@SRAZKVT you can use my fractal zip format for this purpose actually (one of the design goals was representing a dataset with changes over time). that's actually a really fascinating corollary of using it to represent atomic transitions between reproducible filesystem states....................i did not realize that VCS is precisely a formulation of atomic filesystem transactions. need to think about this further
(in fact, these are all things the linux operating system kernel should be able to let us do with a filesystem tree, but that's yet another topic for a separate time)
so: we can take a filesystem tree like the kernel build directory, and we can convert that to a checksum. the "reproducible builds" organization (despite lack of OS-level support for atomicity) defines "reproducibility" in these terms:
- if the kernel build directory starts at checksum C_0,
- and after the build process, the kernel build directory matches the expected checksum C_1,
then the build process is "reproducible". it produces C_1 from C_0 (after executing some vaguely-defined process or processes). this is repeated if there is sufficient information available to produce C_1 from C_0
i say "if there is sufficient information", but the reproducible builds evangelism strike force team doesn't think that way. their modus operandi is to repeatedly neg maintainers to make extremely confusing and subtle modifications to their release process for all their users.
it would only be necessary to change the build process for all users if the reproducible builds squadron believed very very deeply that the maintainer's build output is the ground truth for everyone else to reproduce.
.........which brings us to the issue at hand for the kernel.
for a representative example of how the reproducible builds evangelism strike force approaches maintainers, consider this representative example, where an arch linux package maintainer posts to the bug report mailiing list for gnu automake https://lists.gnu.org/archive/html/bug-automake/2025-08/msg00000.html
In Arch Linux our automake package includes
/usr/share/doc/automake/amhello-1.0.tar.gz. When we rebuild this package using our rebuilder to check for reproduciblity the uid/gid and timestamps are not normalized
- the arch linux package build system orchestrates the build process,
- the arch linux automake package decides to include extraneous test data in the output,
- the arch linux 'reproducibility" checker does not automatically zero out fields that are known to induce non-matching checksums,
.........so arch linux files a "bug" against automake.
to remove all doubt, another arch linux maintainer follows up: https://lists.gnu.org/archive/html/bug-automake/2025-11/msg00007.html
You don't need to worry about the value, this variable is meant to be set externally.
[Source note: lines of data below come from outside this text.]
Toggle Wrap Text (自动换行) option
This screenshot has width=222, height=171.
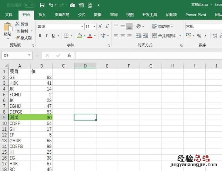coord(162,27)
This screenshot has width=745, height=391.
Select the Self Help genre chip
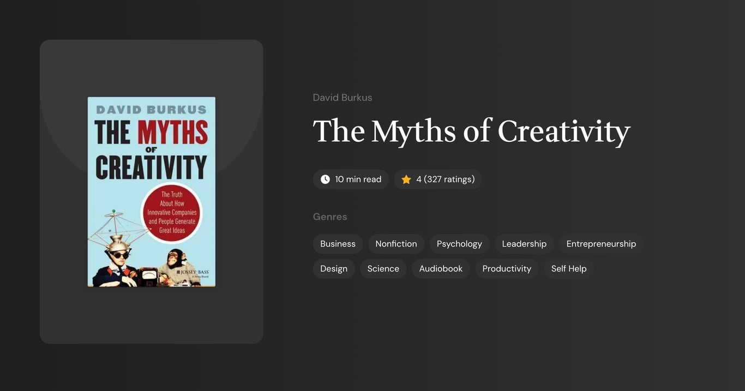tap(568, 268)
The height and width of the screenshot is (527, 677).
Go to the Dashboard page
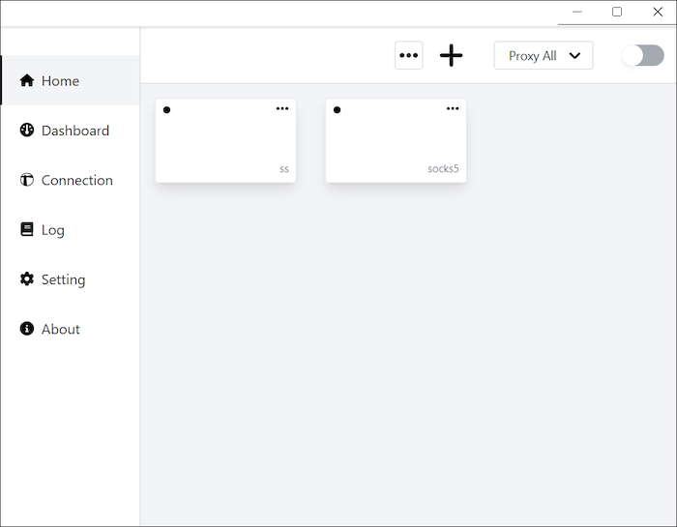pyautogui.click(x=75, y=131)
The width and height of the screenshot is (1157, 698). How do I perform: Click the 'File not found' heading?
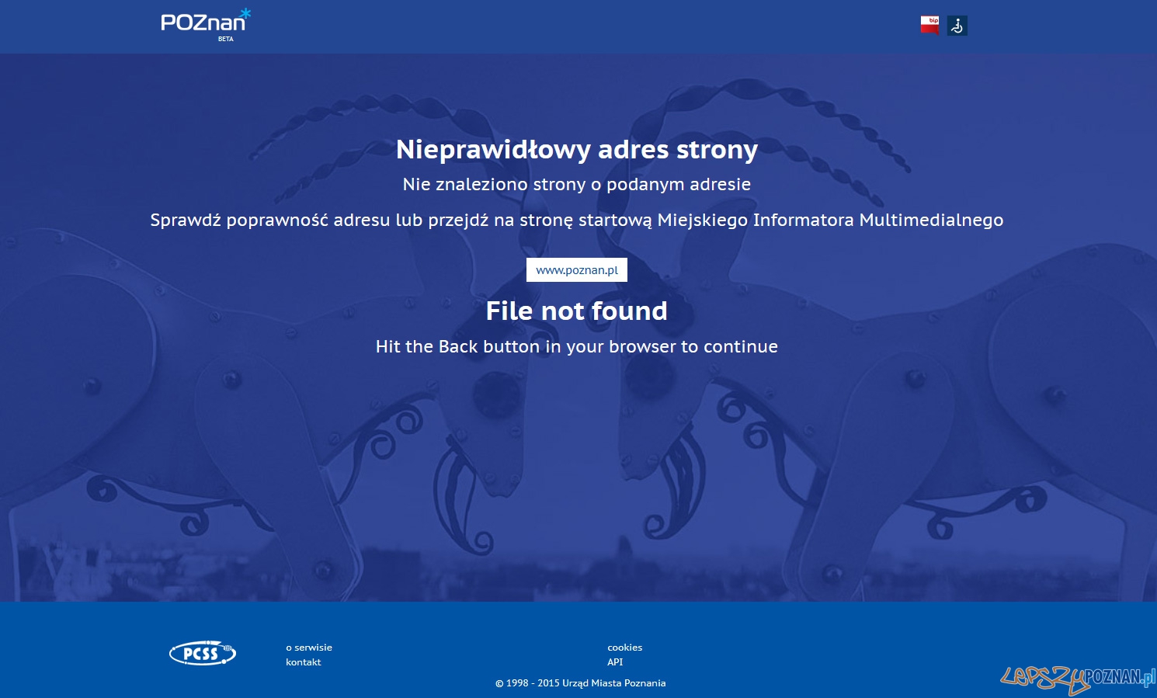[576, 311]
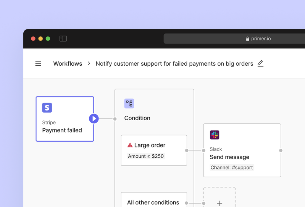Toggle the browser sidebar panel icon

tap(63, 39)
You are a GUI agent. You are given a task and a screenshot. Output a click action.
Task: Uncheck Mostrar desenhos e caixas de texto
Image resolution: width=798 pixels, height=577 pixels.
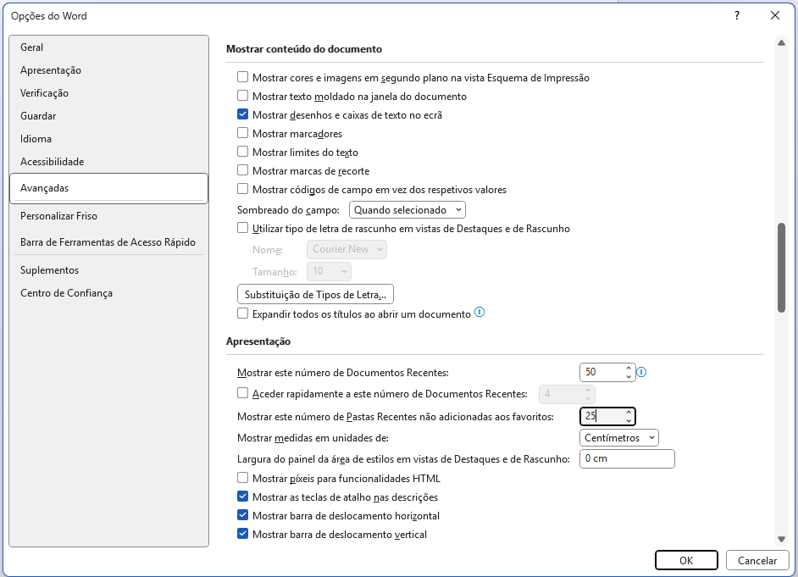[x=243, y=114]
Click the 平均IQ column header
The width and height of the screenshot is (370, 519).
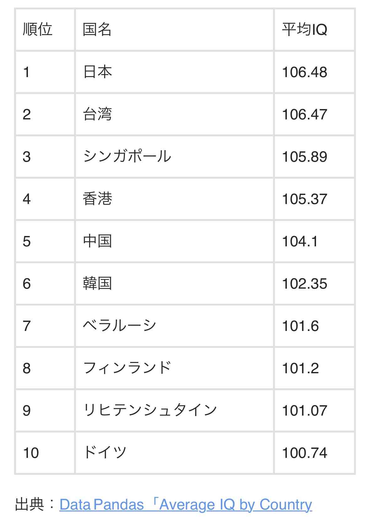(x=304, y=29)
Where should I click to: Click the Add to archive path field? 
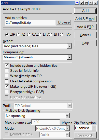pyautogui.click(x=30, y=23)
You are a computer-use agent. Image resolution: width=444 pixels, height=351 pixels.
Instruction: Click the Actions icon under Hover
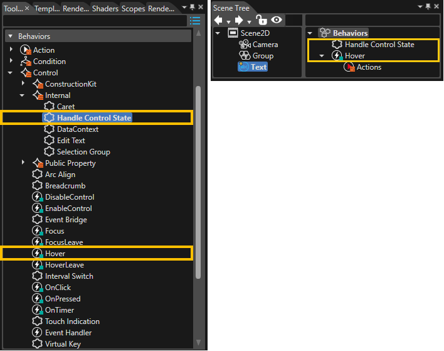coord(349,67)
From the reproducible-builds.org documentation, this is suggested for shell scripts on GNU systems:
(note the username kpcyrd here. he'll be coming up again soon.)
this is a very specific set of build process requirements specific to the arch linux packaging system, which our friendly neighborhood distro maintainer is able to specify with precise detail.
and this is filed as a bug upstream, because the reproducible builds evangelism strike force requires "reproducibility" in the form of a code injection API to achieve a chosen-plaintext attack.
anyway, this guy's website is named "vulns" and his work is sponsored by google and the linux foundation https://vulns.xyz/2021/07/disagreeing-rebuilders/
[we will return to the kernel now. i promise this was necessary]
Disagreeing rebuilders and what that means - vulns.xyz
let's refresh our memory on the module signature problem statement: https://lwn.net/Articles/1012946/
This mechanism, which checks module integrity based on hashes computed at build time instead of using cryptographic signatures
this is where we can finally start to describe why that justification makes absolutely no fucking sense!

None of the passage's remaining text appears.